21 de fevereiro de 2008

A RODA


The Wheel of a Fortune by Degare



Habito numa roda.
Dou-me conta disso
segundo as árvores.
Sempre que olho pela janela
vejo-as:
quando, as folhas no céu,
quando, as folhas na terra.


E segundo os pássaros,
que voam
com uma asa para o sul
e com uma asa para o norte.


E segundo o sol,
que me nasce
hoje no olho esquerdo,
amanhã no direito.


E segundo eu,
que ora sou,
ora não sou mais.


Marin Sorescu

13 de fevereiro de 2008

De Copas para o Mundo


Etruscan Tarot
Sempre tive dificuldades com a Rainha de Ouros, porque não a conhecia. Como vocês sabem, ela é o resultado da integração da Rainha de Bastões (Paus), Taças (Copas) e Gládios (Espadas). É Ouros que se faz ver no mundo físico. Sou, essencialmente, Copas. Bate primeiro na emoção ou então não funciona. Os sentimentos acionam Espadas, preciso escrever sobre o que sinto. Então afio minhas lâminas.


Bastões é minha persona. Minha máscara é solar, acesa, intensa. Mas trabalhar a Rainha de Bastões é beeeeem diferente do que aparentá-la. Por fora é rubi, por dentro é prata.


Pois bem. Em torno de agosto de 2007, a Rainha de Bastões chegou valendo. A sensação era a de estar tomada. De dentro pra fora, de fora pra dentro. As Espadas imediatamente arrefeceram, o que me assustou bastante. Como ficar sem escrever? Esquecer meus livros, os estudos, as anotações ao pé das páginas, a rotina? Bachelard, a imaginação? Você está tomada. Corri no homeopata. Tomei phosphorus e fosfosol. Geléia real. Mas geléia foi o que virou minha cabeça. Demorei para me conformar, confortando-me com a fala de meu amigo Alexsander: - Calma, pantera. Você está vivendo outro momento, colhendo experiências."Cê já volta".

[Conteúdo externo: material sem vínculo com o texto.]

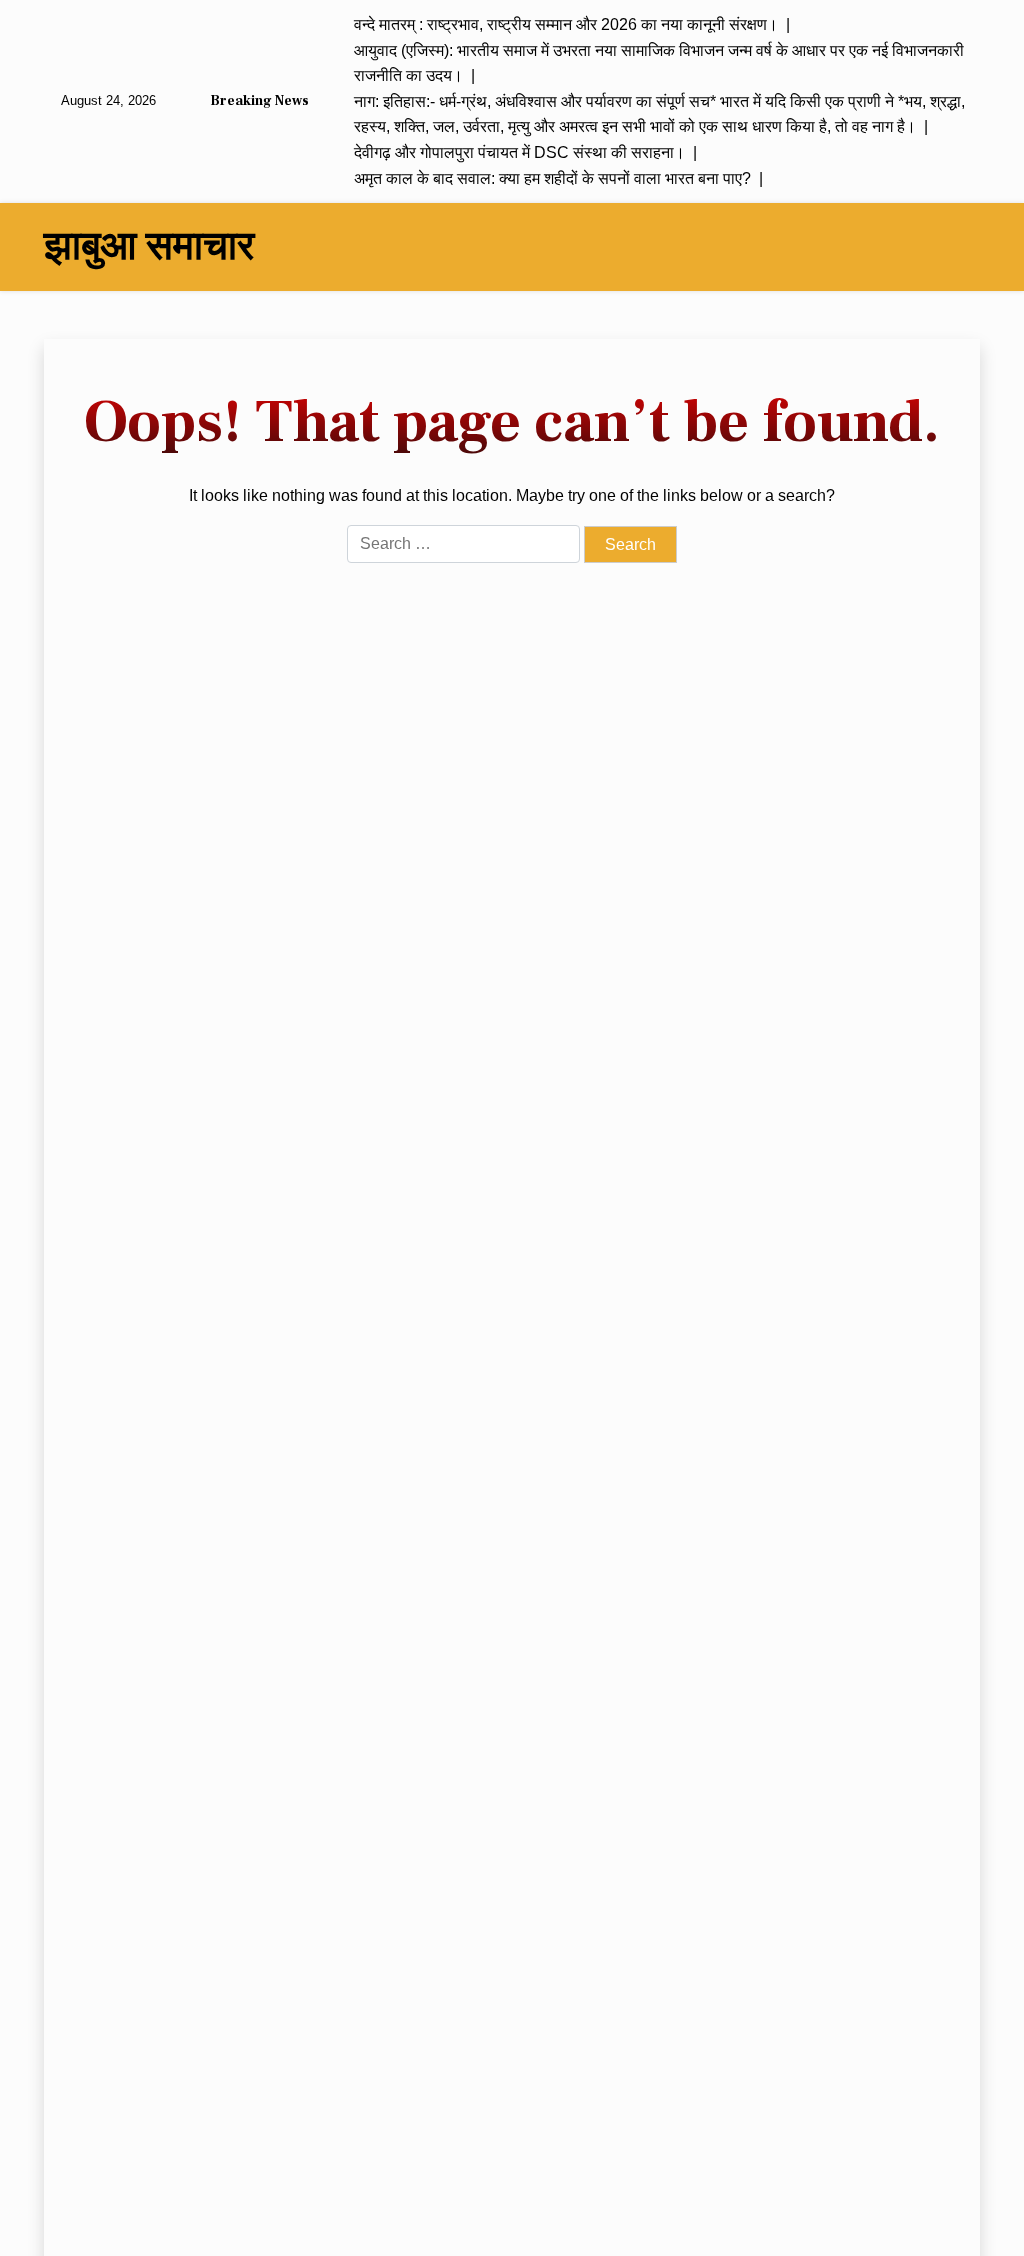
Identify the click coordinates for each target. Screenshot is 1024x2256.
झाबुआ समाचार (149, 247)
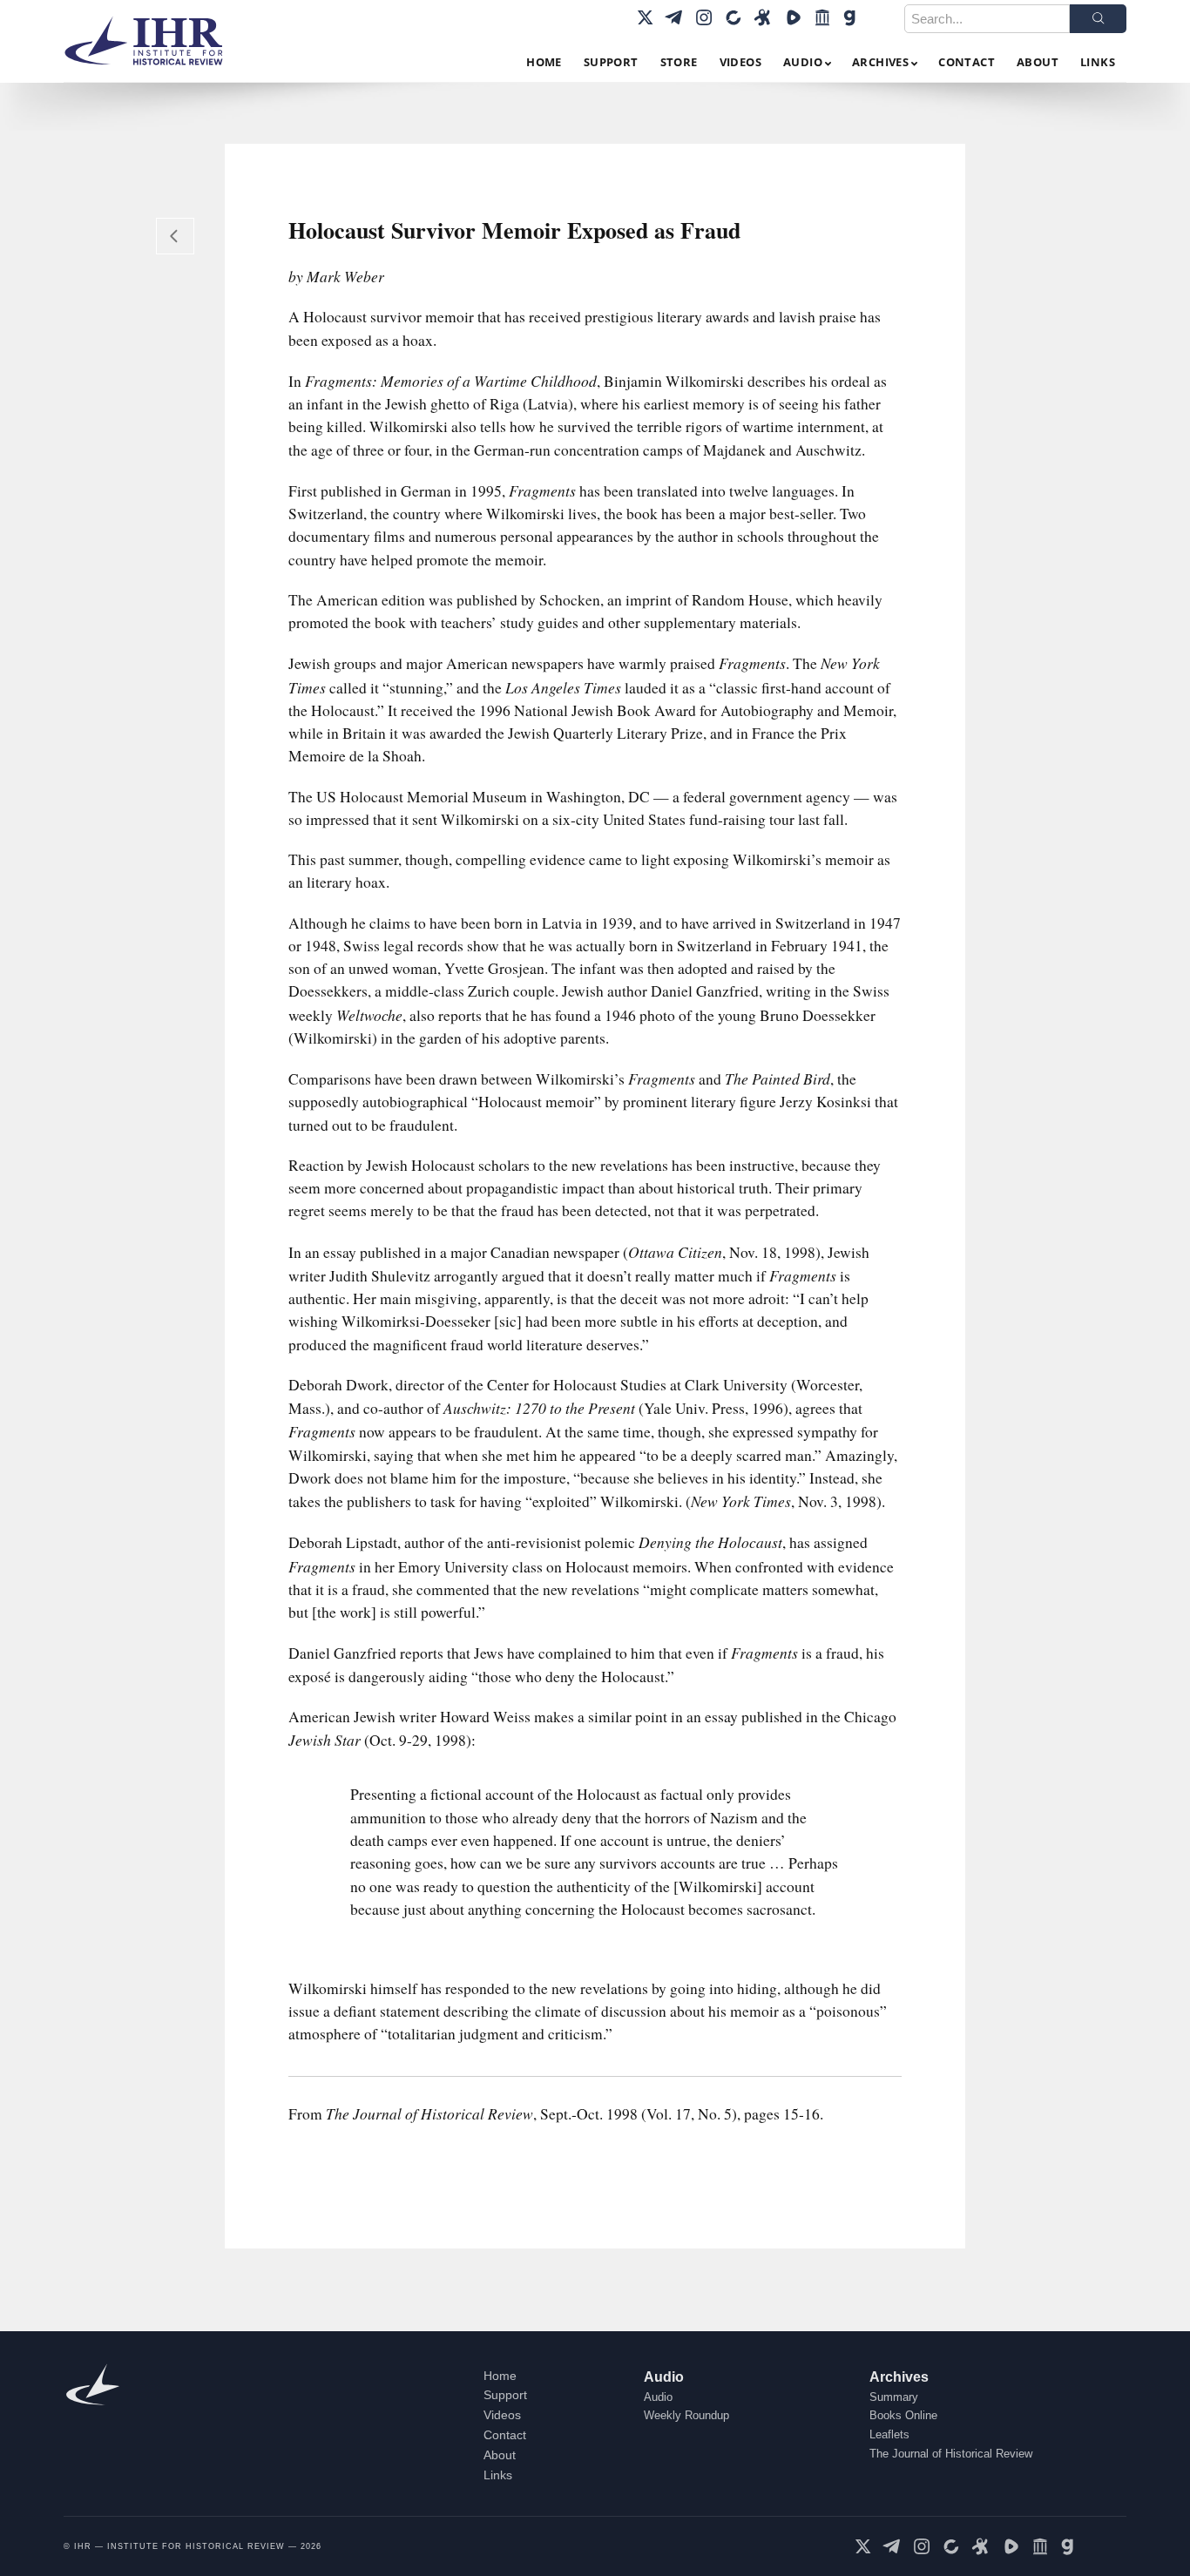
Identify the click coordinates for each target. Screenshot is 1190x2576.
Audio (664, 2377)
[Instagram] (704, 17)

Não tenho como escrever no piloto automático. Como disse, sou de Copas. Só escrevo se sinto. Mas sentia e sentia muito. Só não atingia a magia que opera percepções em palavras. A libido escorregou todinha para outro lugar. Aí alguém pode me perguntar, mas e os textos técnicos? Sim, preciso uma fisgada no coração. Ou não acontece nada que possa transmutar-se em pensamentos, algo que me sustente. Algo que se sustente. Assim, depois de meses em debate com a ausência repentina da Rainha de Espadas, resolvi relaxar e deixar então que a Senhora de Bastões dissesse ao que veio. E ela me disse. Se disse.


A vida ficou mais intensa. As artérias começaram a pulsar de outra forma. A tal Mulher Selvagem da Clarissa Pinkola Estés. Não foi dificil começar a enxergar no escuro mesmo com todo astigmatismo. Potnia Therion na linha. Vibrações diferentes. Semi-tons que eu nunca tinha vivido. Arrepios. Nossa Senhora. Cada poro foi acionado. Os perfumes ficaram mais fortes, as cores idem. O paladar apurado anunciava que a mais poderosa das Rainhas me espiava, detrás de alguma montanha.


Gradativamente, a Senhora de Ouros se aproximou como quem não quer nada. Devagarinho, para não assustar. Mesmo mãe de duas filhas, Deméter nunca foi minha praia. Essa coisa de excesso de vegetação. De opulência. Resisto. Minha saida para Deméter sempre foi Perséfone, a Virgem, aquela amiguinha de Plutão. Mas maturidade é um fato, mesmo com a resistência moleca - chega uma hora, olha-se a palmatória. Mesmo que você não dê sua mão a ela. Ou foi ela que não lhe deu a mão?


O ápice rolou numa trilha, o (inumano) Caminho do Itupava. Copas reclamou, Espadas torceu o nariz (mesmo!), mas a força de Bastões estava lá. E a Rainha de Ouros foi trilhando ao meu lado sobre as pedras, atenta a cada passo, a cada poça de lama, a cada flor. Yellow brick road com brilhantinhos para o meu amor. Terra. E fui recompensada por um banho de cachoeira onde não havia mais nenhuma Rainha.


Só eu mesma. E a água.




Zoe
p.s.: se alguém disser que o pensamento é o que aciona o sentimento, eu posso concordar. posso aceitar também que é necessário uma fagulha para acender o coração. mas em se tratando de palavras, pra mim é diferente.